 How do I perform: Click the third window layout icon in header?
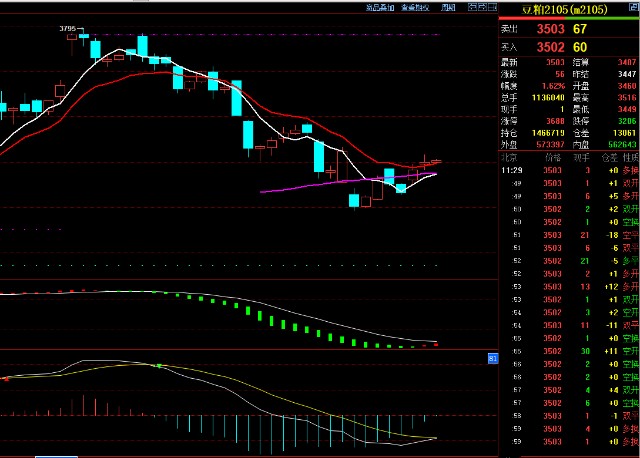[x=494, y=7]
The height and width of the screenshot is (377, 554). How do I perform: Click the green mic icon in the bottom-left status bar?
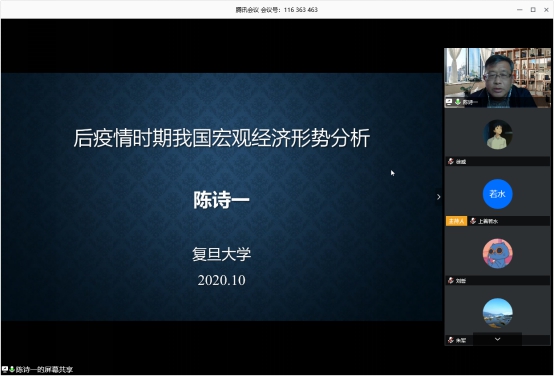coord(12,369)
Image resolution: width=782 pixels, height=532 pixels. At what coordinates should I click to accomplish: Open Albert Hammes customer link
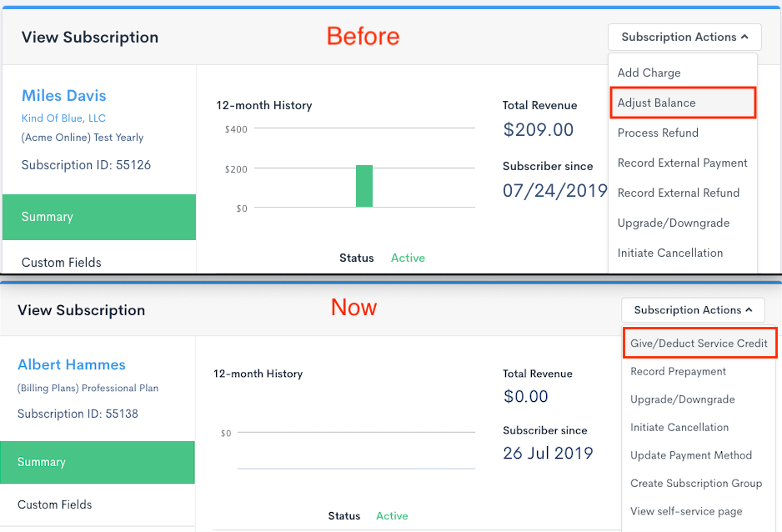click(x=72, y=365)
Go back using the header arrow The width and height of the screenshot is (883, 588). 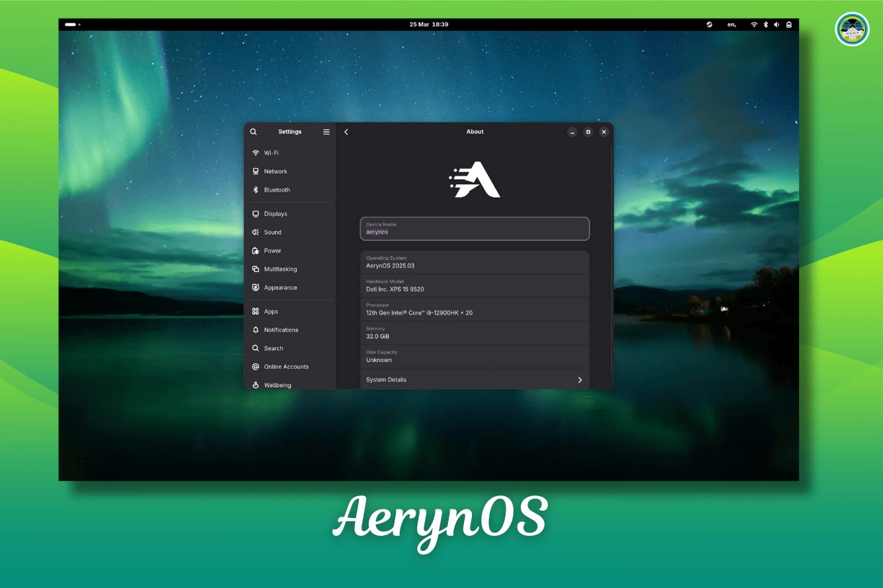click(346, 132)
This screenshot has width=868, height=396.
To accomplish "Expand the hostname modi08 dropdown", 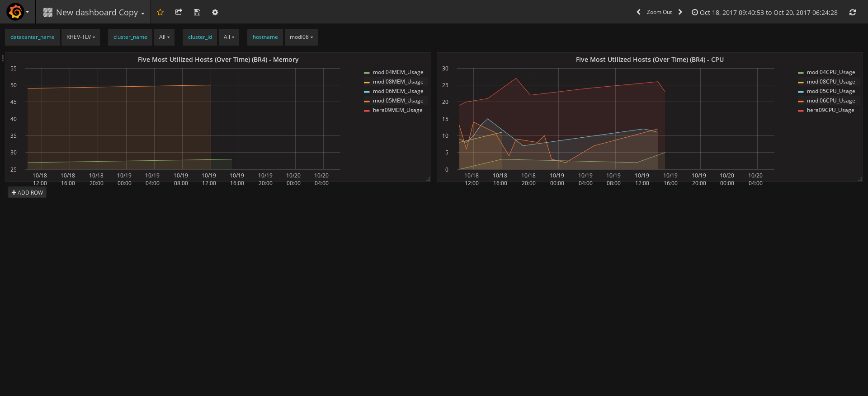I will 301,37.
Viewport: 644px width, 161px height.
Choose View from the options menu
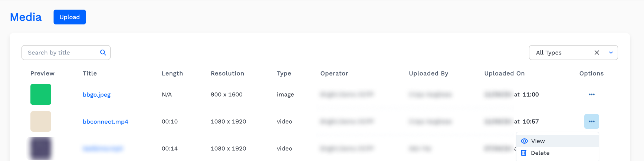point(538,141)
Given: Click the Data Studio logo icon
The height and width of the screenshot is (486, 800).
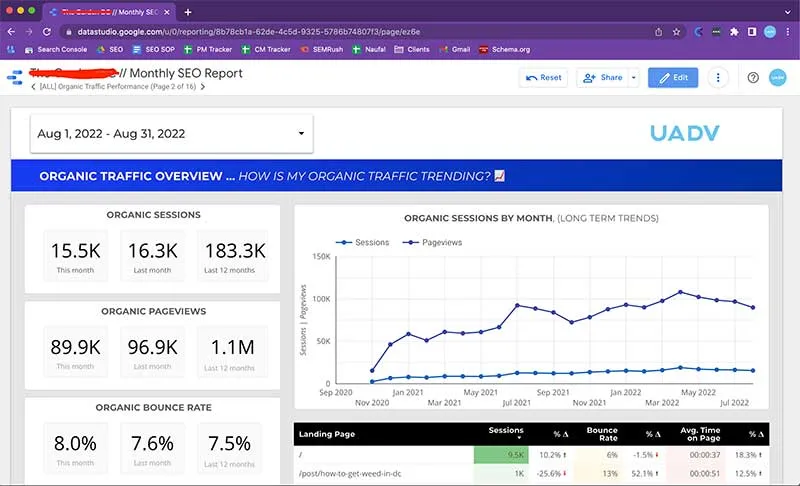Looking at the screenshot, I should [x=15, y=77].
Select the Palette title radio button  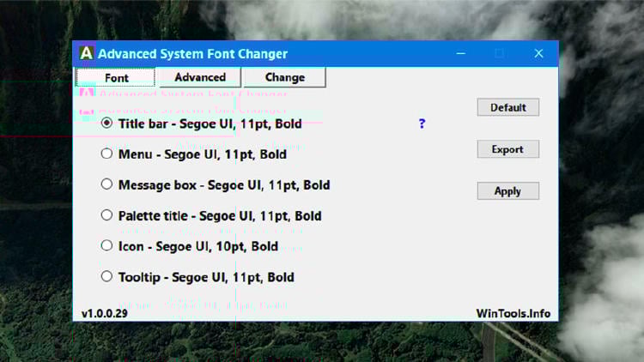click(x=106, y=215)
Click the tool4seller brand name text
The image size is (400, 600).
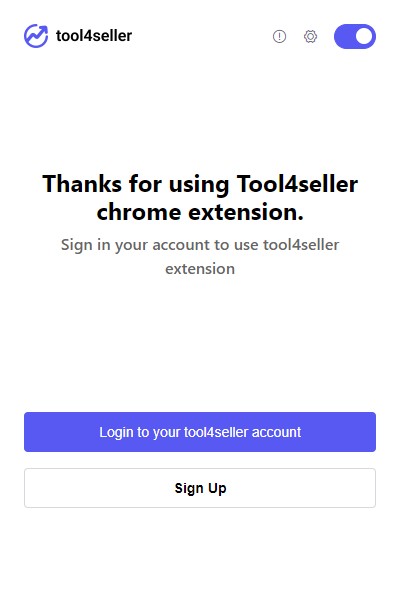(94, 36)
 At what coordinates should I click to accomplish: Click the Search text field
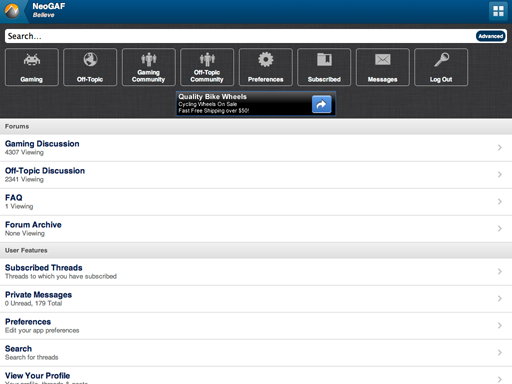240,36
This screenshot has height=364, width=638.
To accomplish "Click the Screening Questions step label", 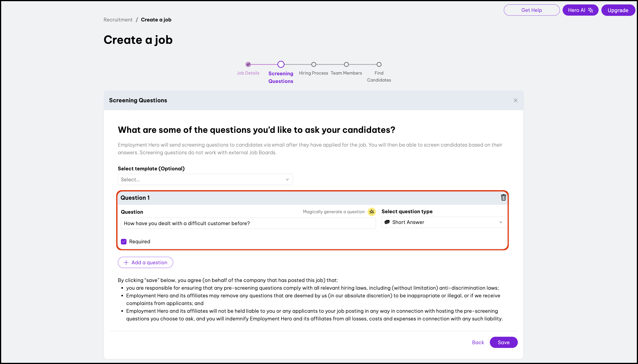I will pos(281,77).
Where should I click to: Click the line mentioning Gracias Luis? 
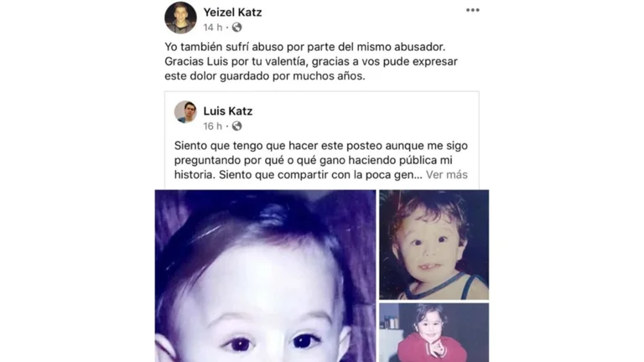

- _WORK REQUIRED_
Return all lines of the data in which the string "This" appears.

- _ANSWER BOX_
This screenshot has width=868, height=396.
This screenshot has height=364, width=638.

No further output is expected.